Aim To report risk factor(s) that might have led to SUDEP in three similar cases. Methods Case note reviews; post-mortem reports; interviews with bereaved guardians/parents. Results 17-year-old male had juvenile-onset generalised epilepsy diagnosed with onset at age 15. His generalised tonic-clonic seizures (GTCS) were mainly nocturnal; controlled with Valproate and Leveteracetam. His father saw playing on his computer at 1030 pm and was found dead in his bedroom floor in early morning. No structural brain lesion demonstrated on postmortem except incidental right temporal pole arachnoid cyst. 17-year-old male with generalised epilepsy epilepsy with febrile seizures (GEFS+) with onset at age 2. His GTCS were relatively infrequent and only during intercurrent illness and had been treated with Valproate. He had been playing videogames throughout the night and went to bed the following evening.
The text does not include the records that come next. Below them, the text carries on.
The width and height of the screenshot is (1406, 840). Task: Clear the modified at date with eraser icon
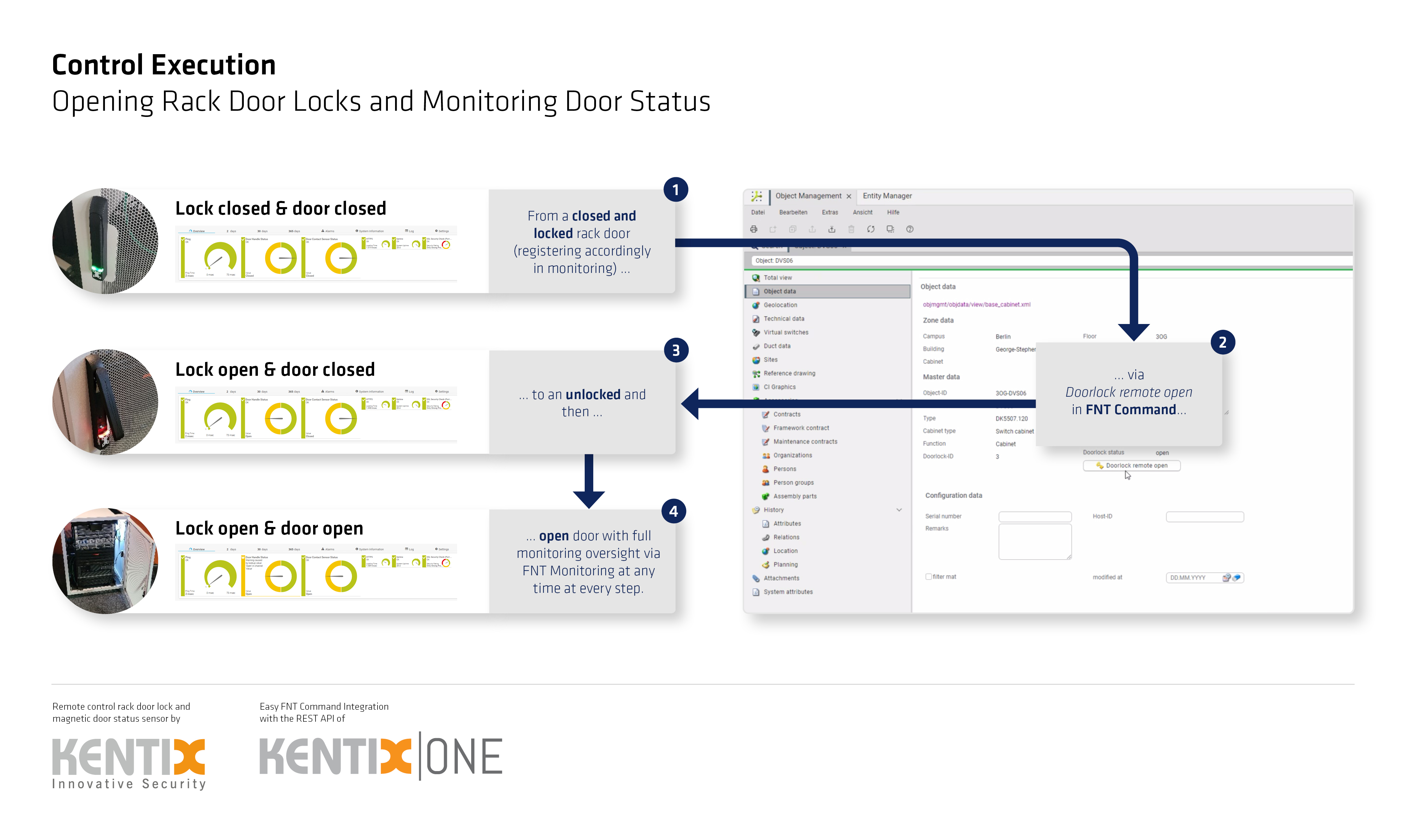tap(1236, 578)
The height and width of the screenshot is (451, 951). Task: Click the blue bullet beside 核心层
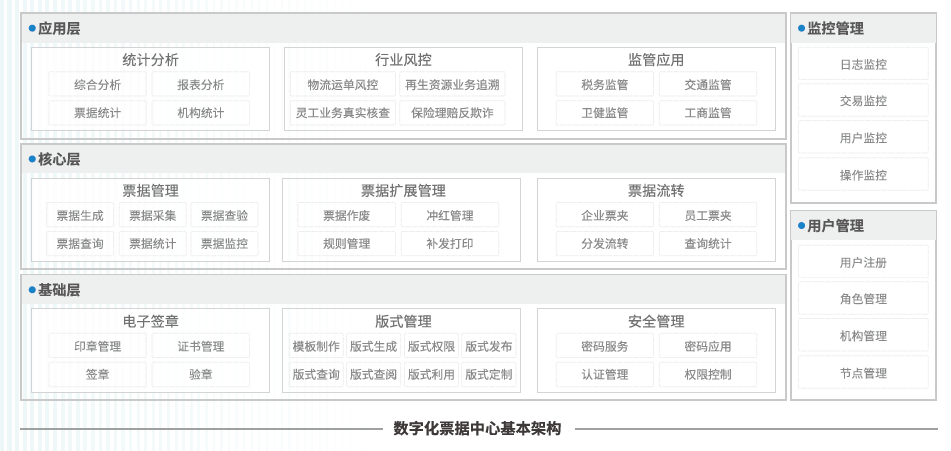point(32,159)
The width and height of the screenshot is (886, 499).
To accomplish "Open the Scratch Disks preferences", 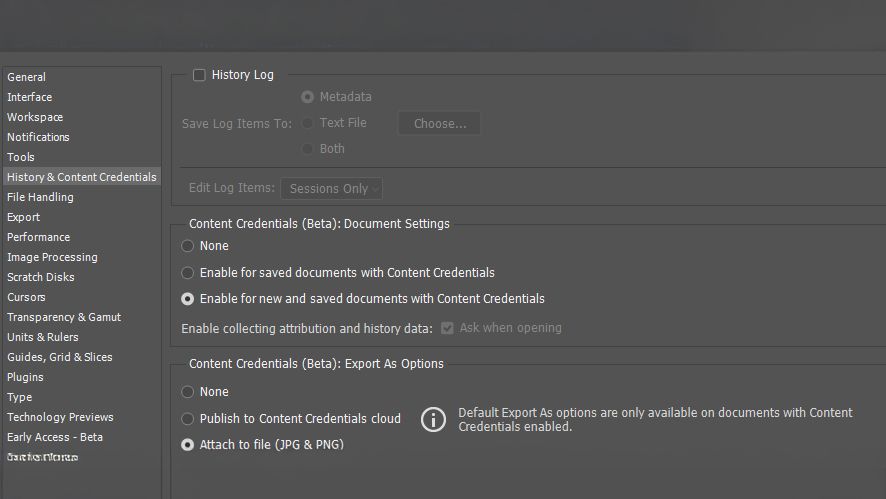I will (x=41, y=277).
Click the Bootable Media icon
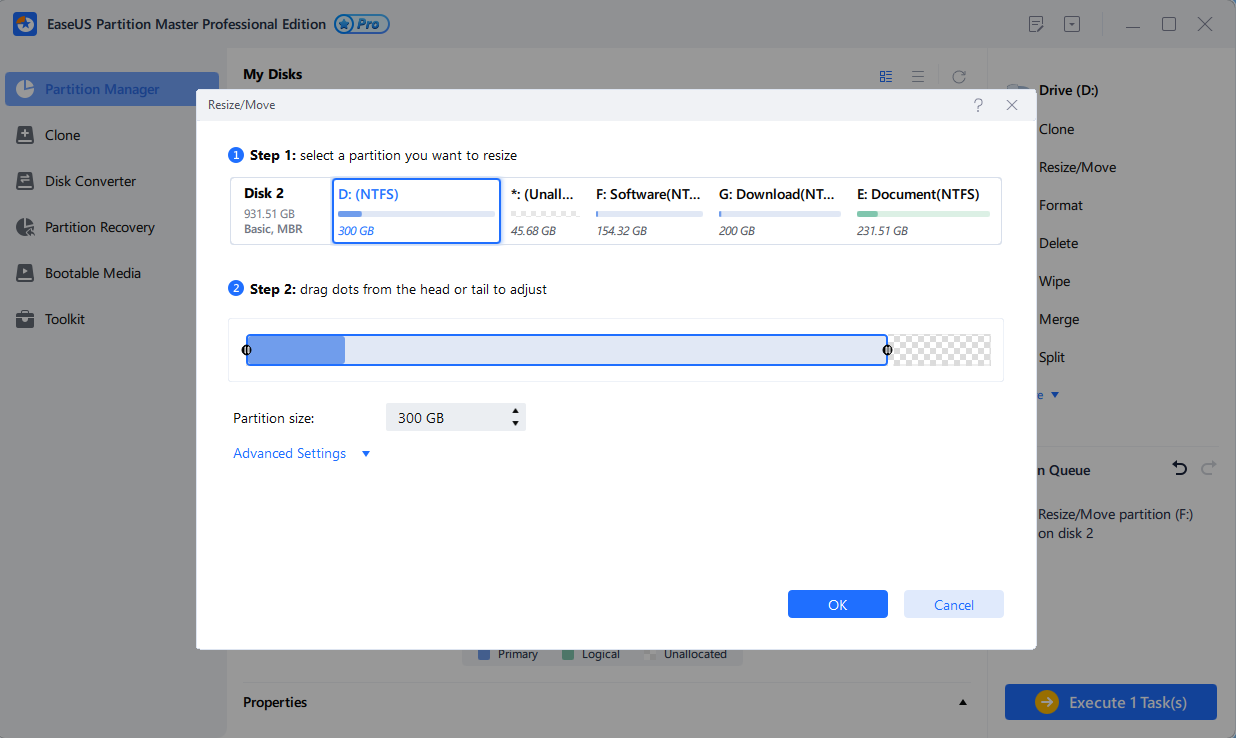This screenshot has width=1236, height=738. [x=26, y=273]
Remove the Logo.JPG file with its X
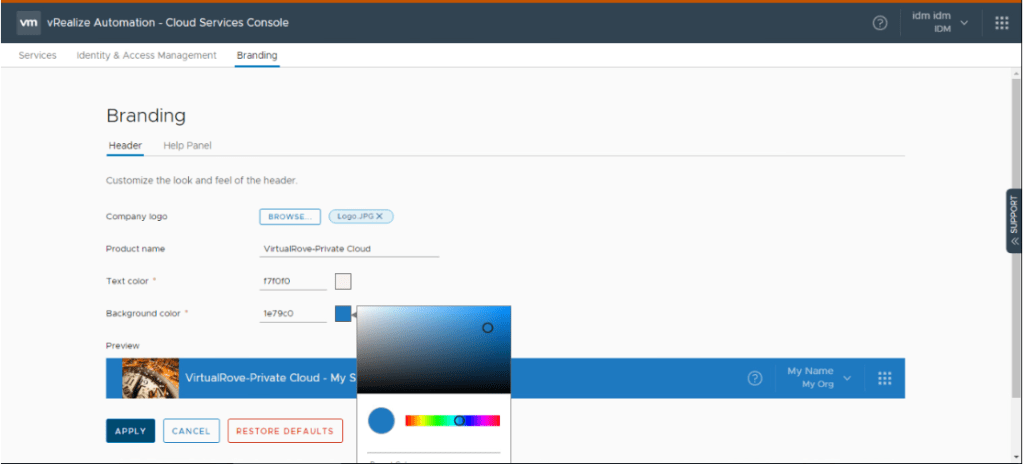Viewport: 1024px width, 464px height. pyautogui.click(x=379, y=216)

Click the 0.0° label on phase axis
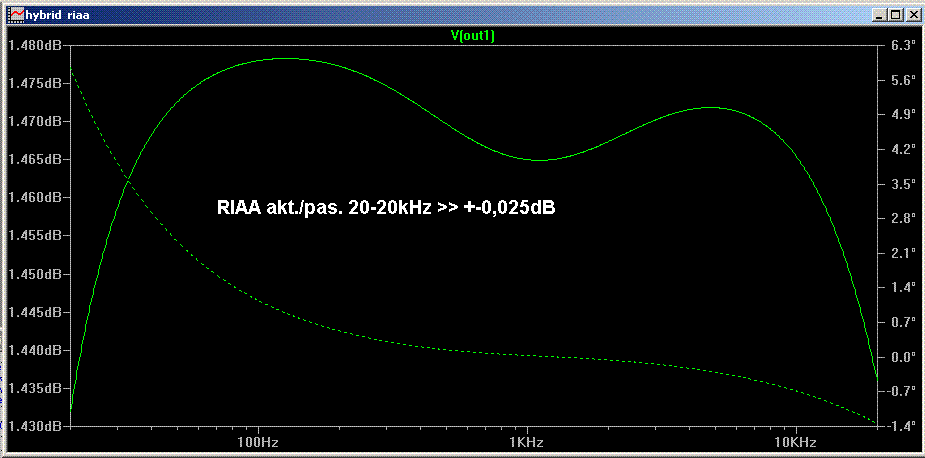tap(903, 357)
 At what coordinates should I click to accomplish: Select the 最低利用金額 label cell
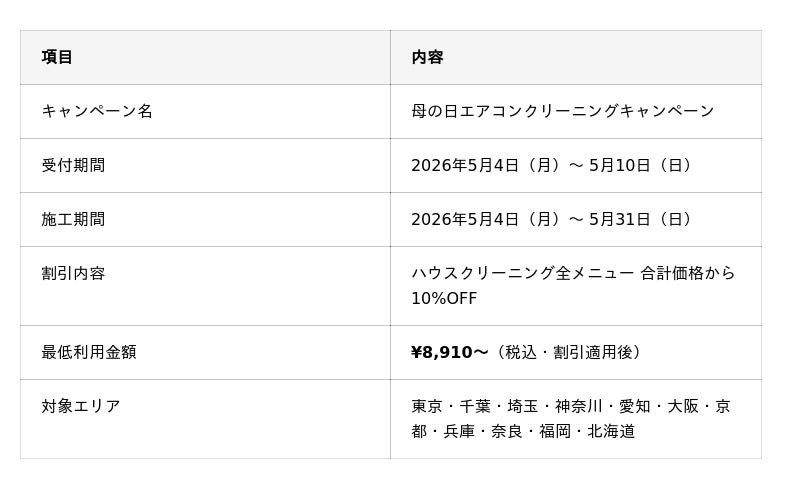(205, 352)
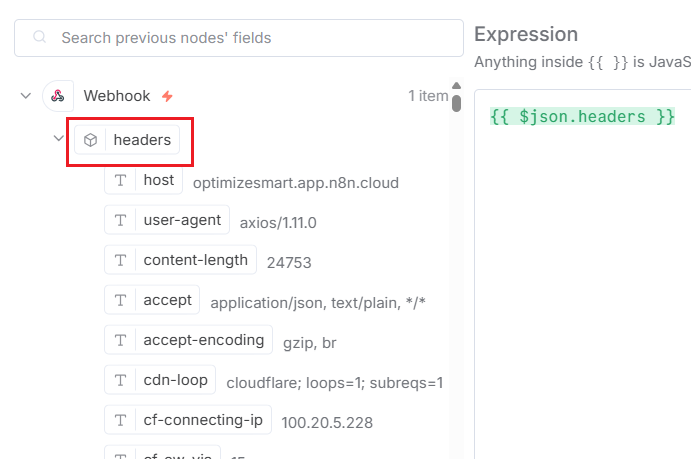Select the accept field pill
Viewport: 691px width, 459px height.
pyautogui.click(x=167, y=300)
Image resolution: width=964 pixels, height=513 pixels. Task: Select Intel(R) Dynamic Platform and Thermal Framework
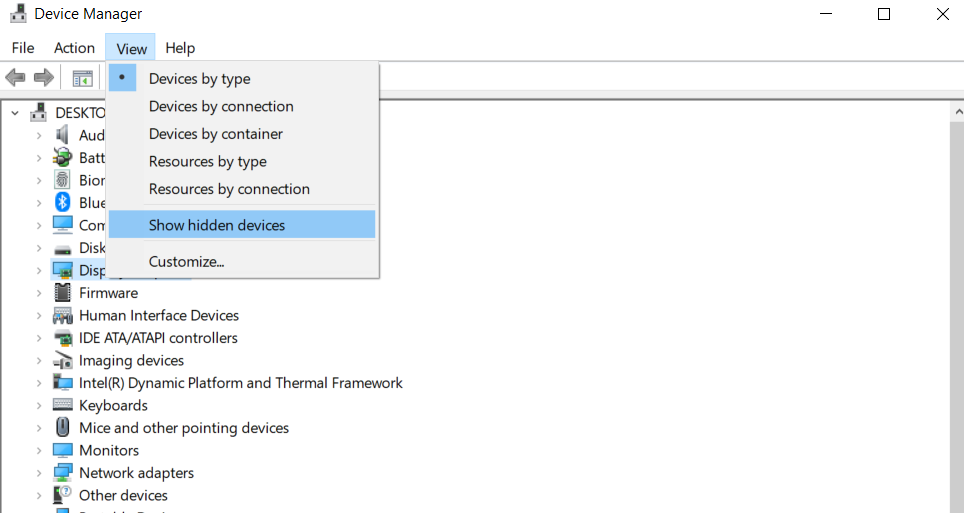pyautogui.click(x=241, y=383)
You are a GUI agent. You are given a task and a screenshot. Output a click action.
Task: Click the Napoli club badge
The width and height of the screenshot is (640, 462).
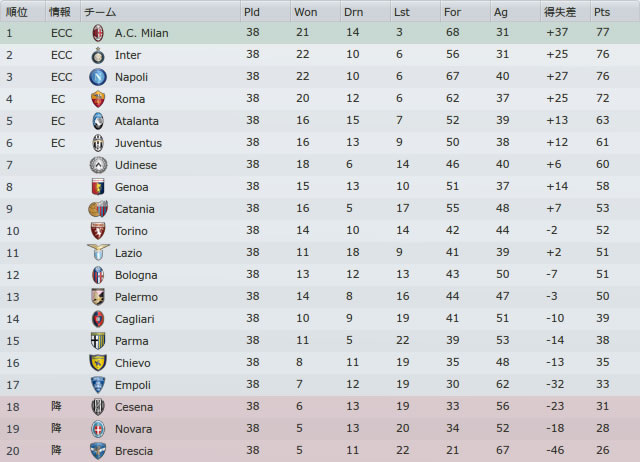98,77
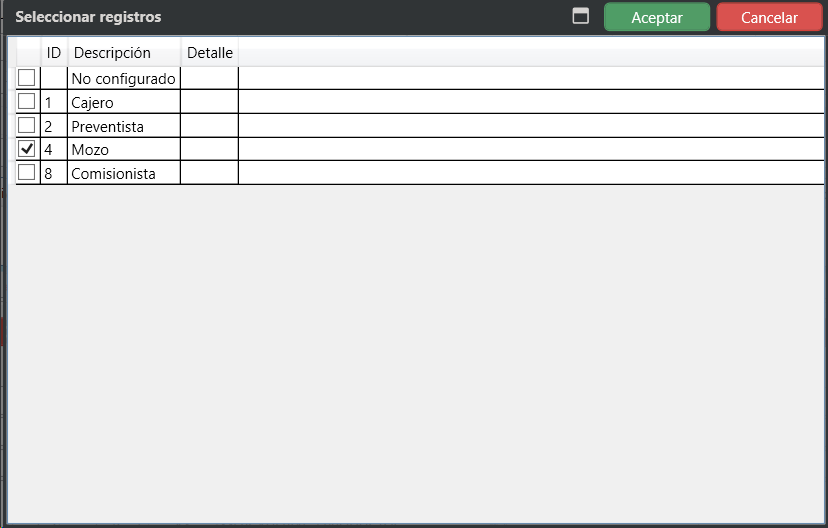Enable the Cajero row checkbox
Image resolution: width=828 pixels, height=528 pixels.
coord(27,102)
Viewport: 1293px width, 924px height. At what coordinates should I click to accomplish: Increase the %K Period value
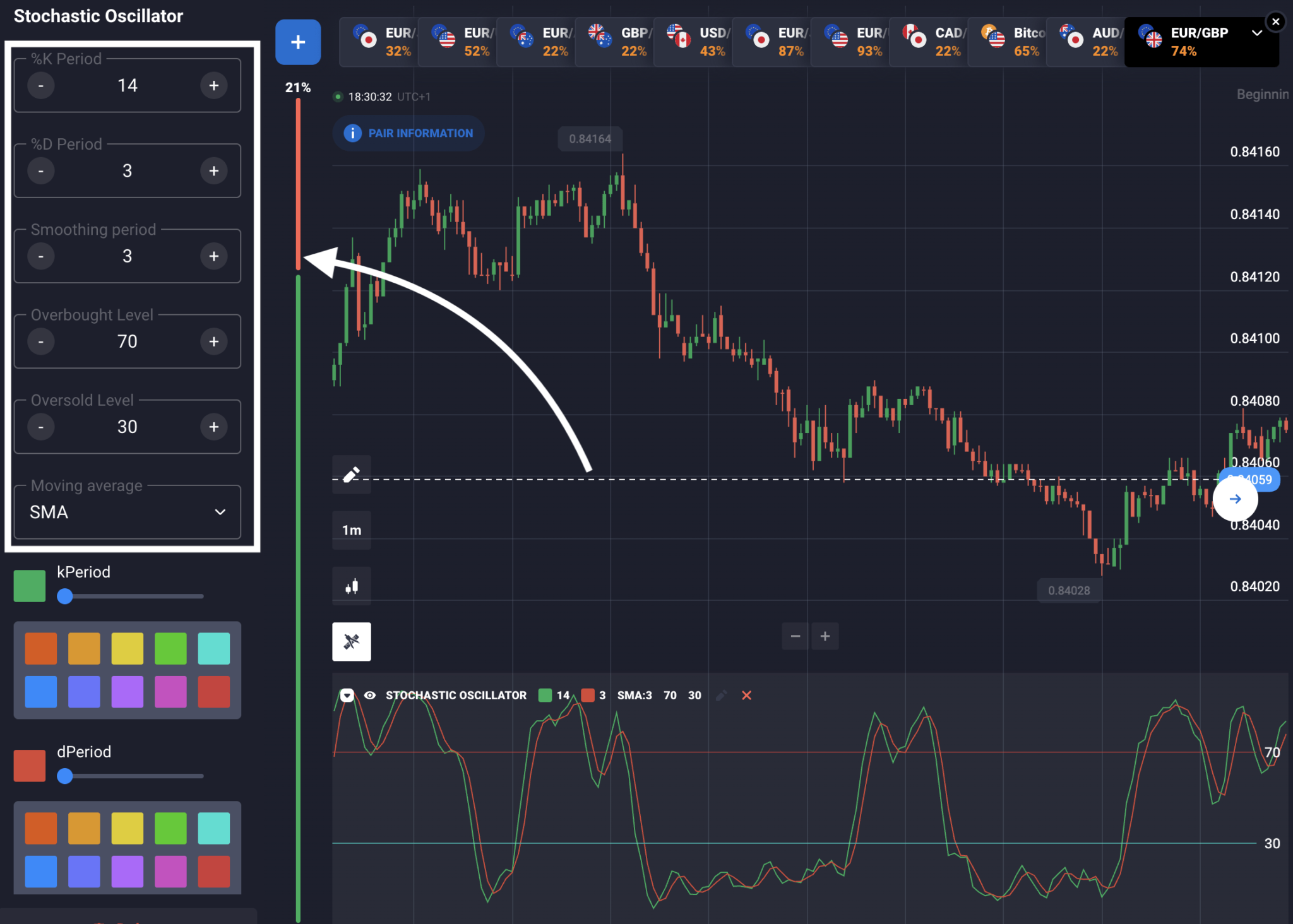214,85
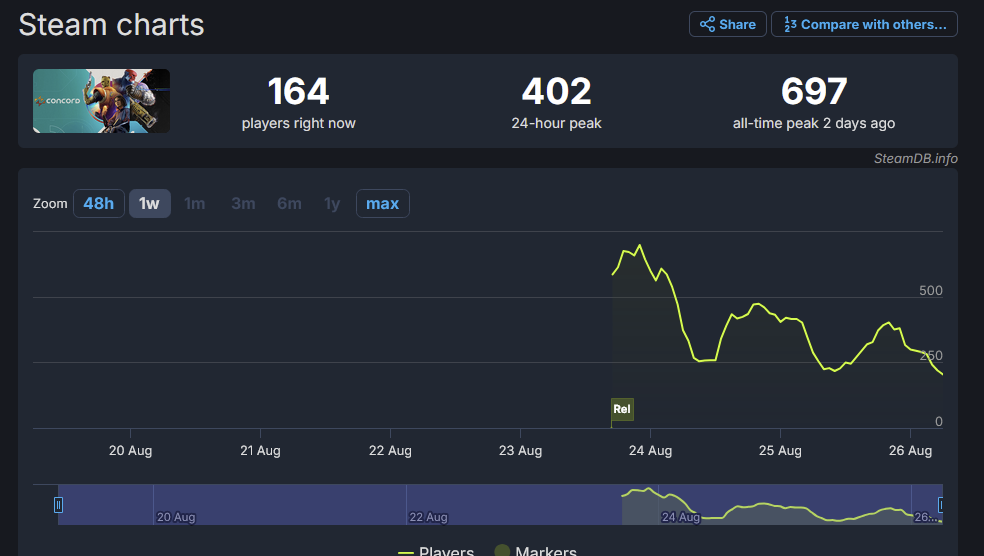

He was found dead at 930 pm face down in his bed. 17-year-old female had presented with first episode of GTCS secondary to previously undiagnosed autoimmune hypothyroidism at age 15. Her Hashimoto encephalopahty was treated with steroids and thyroxine. After the initial presentation, no GTCS were reported. She was on thyroxine with no anti-epileptics. She had headache the day before. She was found dead face down in her bed in the early morning. Discussion SUDEP typically affects 1 in 4500 children. Risk factors for SUDEP are young age, male sex, early onset, GTCS, and being in bed. Sodium channel mutation epilepsies are an at risk group for SUDEP. In this review, all three patients were aged 17 years and manifested only GTCS of varying aetiology. They had no intellectual disability or known poor compliance. All had been asleep in bed prior to SUDEP. Conclusions All three adolescents were sleep-related SUDEP. Potential strategies for prevention include avoiding sleep deprivation, counselling adolescents with sodium channel epilepsies and considering nocturnal seizure detection device.